JUDITH DONALDSON, Plaintiff,
v.
MERRILL LYNCH & CO., INC., Defendant.


SWEET


The opinion of the court was delivered by: ROBERT W. SWEET

Sweet, D. J.

 The Parties

 Judith Donaldson is a female who resides in New Jersey. Prior to June 28, 1989, Donaldson was employed as an Associate in the Institutional Marketing Group of the Institutional Sales Division of the Capital Markets Sector of Merrill Lynch & Co. Merrill is a Delaware corporation licensed to do business in New York as a brokerage firm.

 Prior Proceedings

 After exhausting her administrative remedies, Donaldson filed a timely complaint on December 17, 1990. Merrill filed the present motion for summary judgment on November 1, 1991. Oral argument was heard, and the motion considered fully submitted on February 6, 1992.

 Background

 Donaldson was hired by Merrill in August 1987 for the position of Associate in the Business Analysis Group of the Strategic Development and Marketing Department in the Capital Markets Sector of Merrill.

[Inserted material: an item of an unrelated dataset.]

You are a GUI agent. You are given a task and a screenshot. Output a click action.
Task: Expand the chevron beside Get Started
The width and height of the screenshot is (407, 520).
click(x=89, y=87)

At the time she was hired, Donaldson was a doctoral candidate in biology at Harvard University, with an undergraduate degree in biology and a master's degree in Zoology. Prior to her employment by Merrill, Donaldson had been employed as a wildlife biologist for the Northwest Territories Wildlife Service, as director of research for an Eskimo organization in the Northwest Territories and as an expediter for a mining company. It is undisputed that Donaldson at no time has held an MBA degree. In fact, Merrill recruited Donaldson out of Harvard pursuant to a program instituted in the fall of 1986 to recruit graduate students from non-MBA programs. Donaldson admits that she had no experience in the securities industry, had never performed financial analytical work and had not received training in this area prior to joining Merrill. Her only business education was an accounting course.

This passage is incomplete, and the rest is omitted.